L’insostenibile leggerezza del visto fiscale. Può essere sanzionato per frode fiscale il dottore commercialista che ha apposto un visto “solo” leggero sulla dichiarazione dei redditi. Lo afferma la Corte di cassazione con la sentenza della Terza sezione penale n. 19672 depositata ieri. È stato così respinto il ricorso presentato dalla difesa del professionista contro il sequestro per equivalente di una somma di denaro. La misura era stata disposta a fronte di un quadro accusatorio teso a contrastare un’associazione criminale fondata su uno schema fisso: la ricerca di imprese in crisi, il reclutamento di un prestanome e la costruzione con vari espedienti di una contabilità nella quale fare figurare considerevoli crediti d’imposta derivanti da operazioni fittizie.
Tra i motivi di ricorso, la difesa aveva fatto valere la sottoscrizione del solo visto leggero da parte del professionista, una modalità che avrebbe dovuto contribuire a scagionarlo da qualsiasi responsabilità penale. La Cassazione, tuttavia, non è stata di questo avviso. E ha ricordato innanzitutto il quadro normativo di riferimento: il visto di conformità, infatti, è stato introdotto dal decreto legislativo n. 241 del 1997 e si declina nella forma leggera (articolo 35) e in quella pesante (certificazione tributaria come ulteriore forma di controllo, disciplinata dall’articolo 36).
Il primo, sottolinea la pronuncia, rappresenta uno dei livelli di controllo attribuito a soggetti estranei all’amministrazione finanziaria sulla corretta applicazione delle norme tributarie, in particolare a professionisti iscritti a determinati Albi. «Con la sua apposizione – avverte la Corte – i professionisti attestano la corrispondenza dei dati esposti in dichiarazione alle risultanze della documentazione e alle norme che disciplinano la deducibilità e detraibilità degli oneri, i crediti d’imposta, lo scomputo delle ritenute d’acconto». Controlli che hanno l’obiettivo di evitare errori materiali e di calcolo nella determinazione di imponibili, imposte e ritenute. Il visto leggero è obbligatorio per una serie di operazioni, come la compensazione dei crediti relativi all’Iva, imposte dirette e Irap e ritenute di importo superiore a 5.000 euro.
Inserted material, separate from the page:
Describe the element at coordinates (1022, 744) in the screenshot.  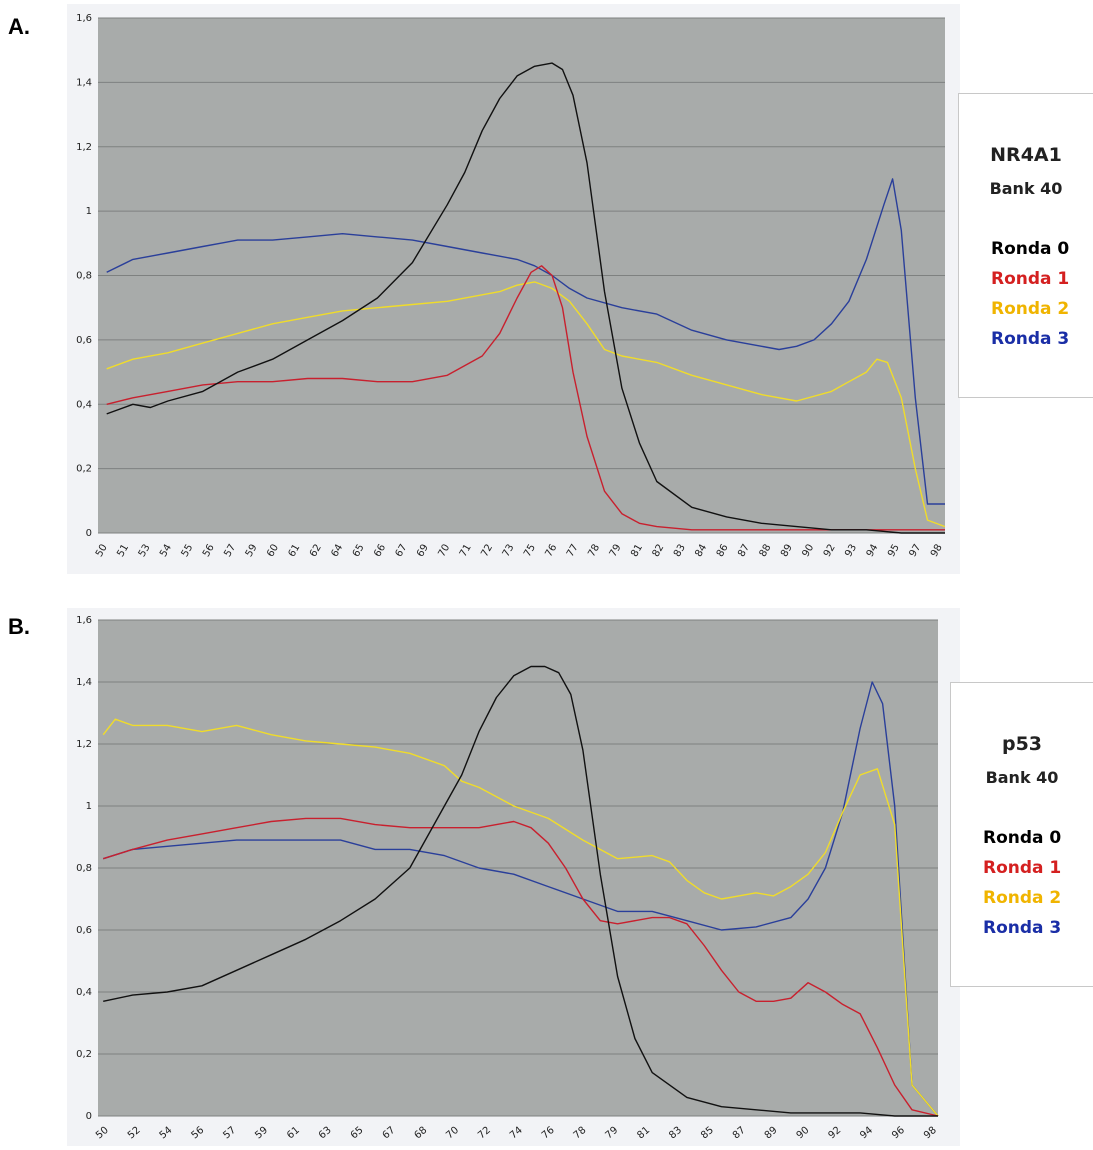
I see `legend-gene-name: p53` at that location.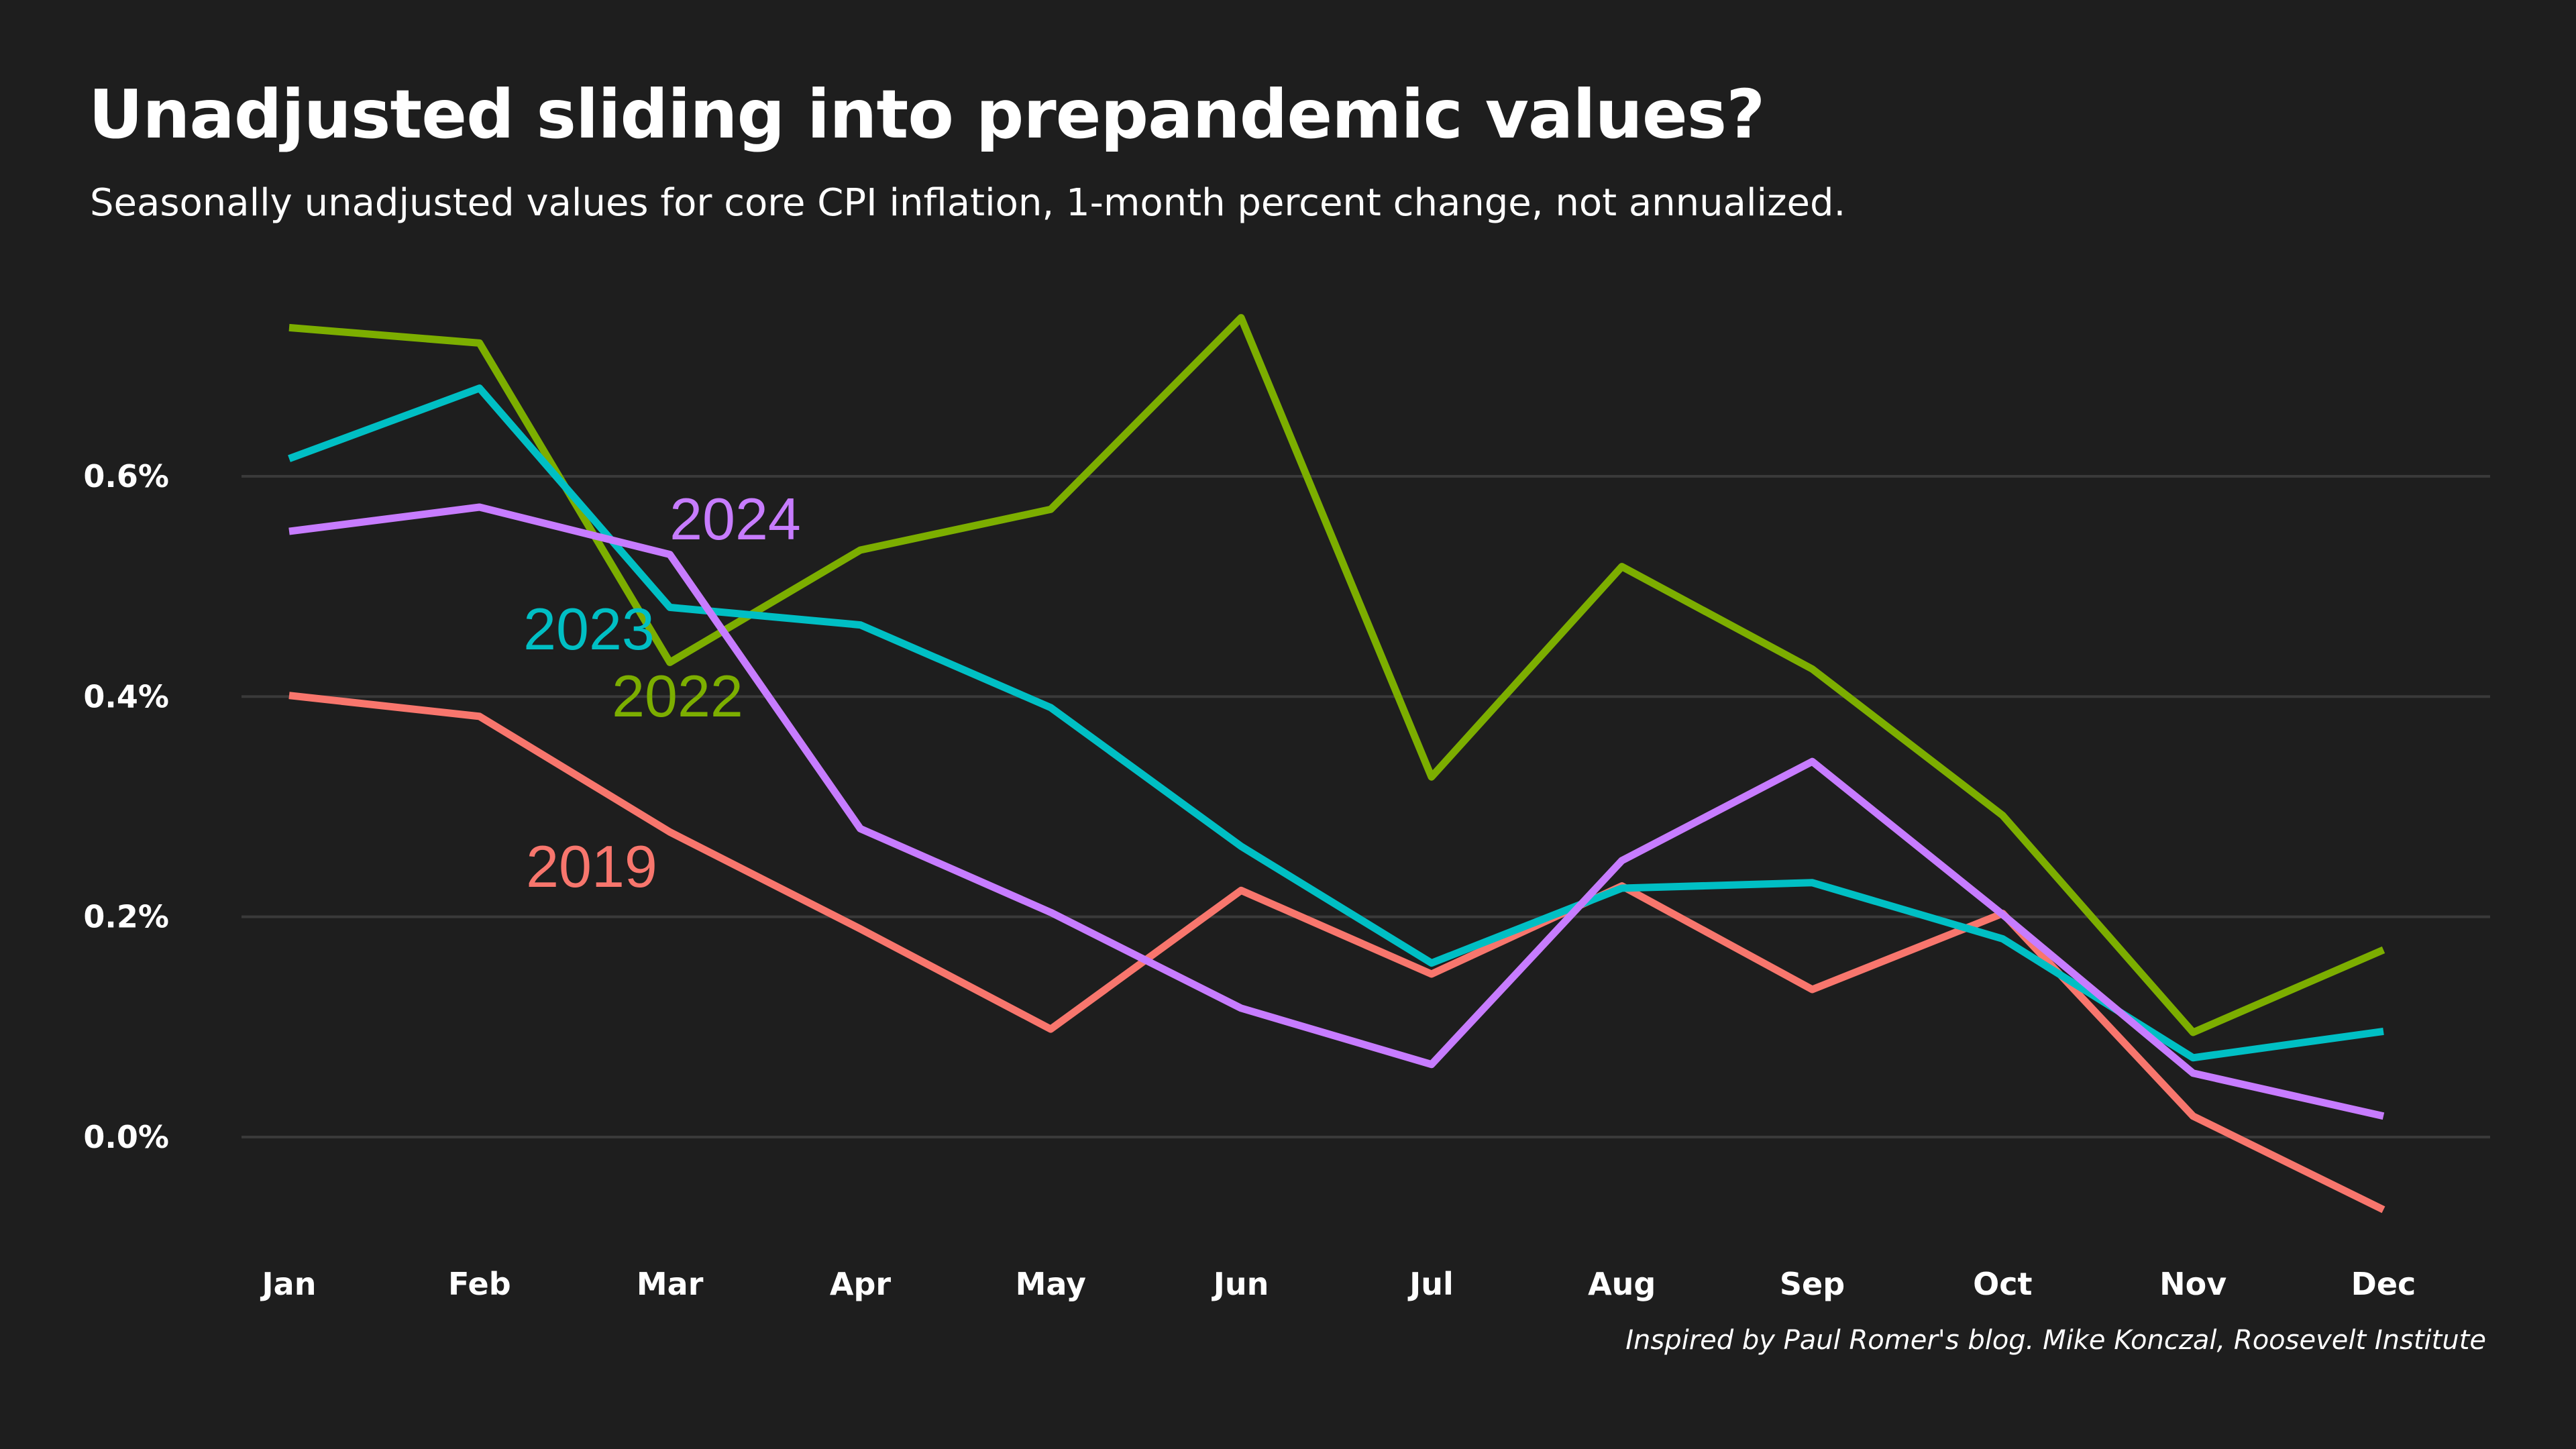  I want to click on series-label-2023: 2023, so click(589, 629).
Il visto pesante, invece, ha per oggetto la certificazione tributaria che permette il controllo sostanziale sulla corretta applicazione delle norme fiscali che hanno per oggetto la determinazione e il versamento dell’imposta.
E allora, ricorda la sentenza, anche nel caso del visto leggero il professionista è tenuto a riscontrare la corrispondenza dei dati esposti in dichiarazione con quanto risulta dalla documentazione a disposizione. Quanto alla responsabilità penale, il professionista colpevole del rilascio di un falso visto di conformità, leggero o pesante, oppure di un’infedele asseverazione dei dati, è punibile «dal momento che l’apposizione di un visto mendace costituisce un mezzo fraudolento idoneo a ostacolare l’accertamento e a indurre in errore l’amministrazone finanziaria».